• Consigne écrite: Reprenez le passage du texte sur le paramétrage par défaut qui commence par « Vous êtes un » et s'arrête après « la vôtre aujourd’hui. », en substituant « Chromium » à « Firefox ».

═══ Texte du document ═══

Et lorsque je lui signifie, outré, mon mécontentement, il me répond qu’il convient de ne surtout pas perturber les enseignants, qui ont tous MS Office chez eux, et qui sont habitués à travailler dessus depuis des années (« Tu comprends, sinon ils vont rentrer à la maison avec leurs fichiers ODF dans leur clé, cliquer dessus pour ouvrir le document et… ça va être le bordel parce qu’aucune application ne sera trouvée par le système. Ils vont râler, m’assaillir de questions et c’est bibi qui assurera la hotline ! »).

Et c’est ainsi que l’on passe à côté de toute la problématique des formats (excellente porte d’entrée pour engager une discussion plus générale sur « le libre »). En tirant un peu le trait, on pourrait presque dire que l’on ne réalise finalement ici qu’une « fausse » migration, ou tout du moins que l’on s’est arrêté au milieu du chemin.

Fin de l’anecdote qui n’avait pour but que d’introduire le sujet (et la traduction) du jour : le paramétrage par défaut.

Lorsqu’on découvre un logiciel (ou carrément un système d’exploitation) pour la première fois, un certain nombre de choix ont été réalisés pour nous, afin, en théorie, de nous faciliter la tâche pour que nous soyons de suite opérationnels. Mais ces choix ne sont pas forcément neutres. D’abord parce que nous sommes tous différents (« l’utilisateur lambda » n’existe pas). Mais aussi, voire surtout, parce que nous savons fort bien qu’une forte majorité d’utilisateurs, pour de multiples raisons (inertie, crainte…) ne modifieront jamais ces options de démarrage.

Vous êtes un utilisateur désormais aguerri de GNU/Linux. Vous avez choisi votre distribution (Ubuntu, Mandriva, Fedora…), vous avez choisi votre environnement graphique (GNOME, KDE…), vous avez configuré le tout aux petits oignons en rivalisant d’esthétisme et d’ergonomie pour vous offrir un magnifique bureau personnalisé (illustration[1]). Vous naviguez sur un Firefox bourré d’extensions toutes plus utiles les unes que les autres eu égard à vos propres besoins et intérêts… Alors, félicitations, vous baignez dans l’univers culturel numérique de la richesse, de la diversité et de l’autonomie. Vous y êtes même tellement habitué que vous avez certainement oublié le nombre de paramétrages par défaut qu’il vous aura fallu lever pour arriver à cette situation qui est la vôtre aujourd’hui.

═══ Données enregistrées ═══

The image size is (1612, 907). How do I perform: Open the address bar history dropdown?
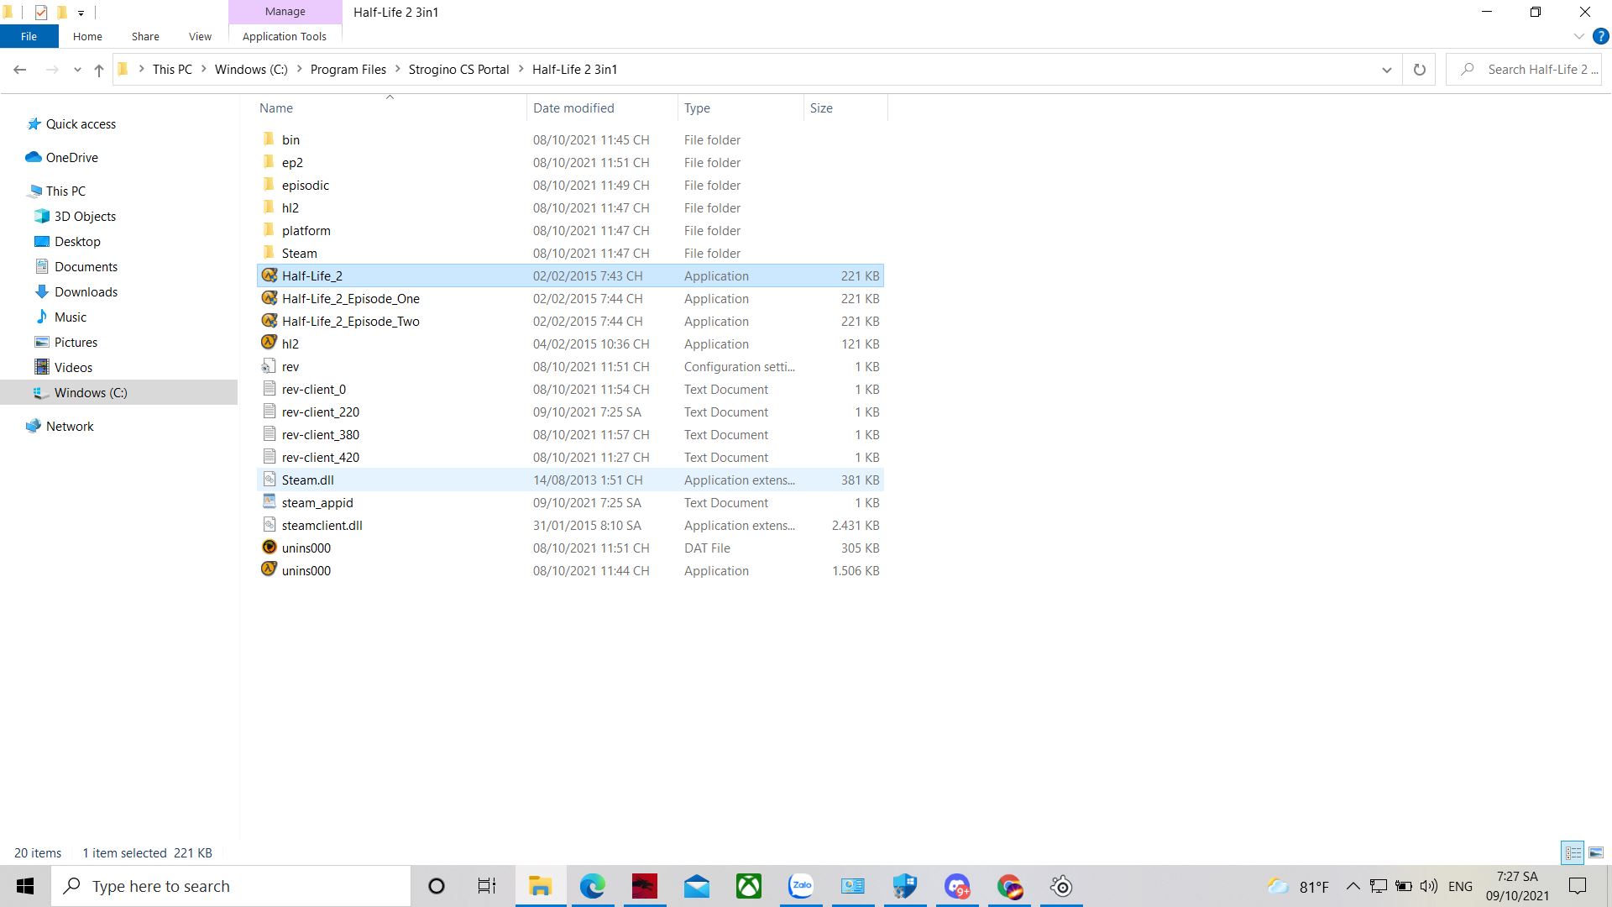tap(1386, 70)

═══

• Réponse attendue:
Vous êtes un utilisateur désormais aguerri de GNU/Linux. Vous avez choisi votre distribution (Ubuntu, Mandriva, Fedora…), vous avez choisi votre environnement graphique (GNOME, KDE…), vous avez configuré le tout aux petits oignons en rivalisant d’esthétisme et d’ergonomie pour vous offrir un magnifique bureau personnalisé (illustration[1]). Vous naviguez sur un Chromium bourré d’extensions toutes plus utiles les unes que les autres eu égard à vos propres besoins et intérêts… Alors, félicitations, vous baignez dans l’univers culturel numérique de la richesse, de la diversité et de l’autonomie. Vous y êtes même tellement habitué que vous avez certainement oublié le nombre de paramétrages par défaut qu’il vous aura fallu lever pour arriver à cette situation qui est la vôtre aujourd’hui.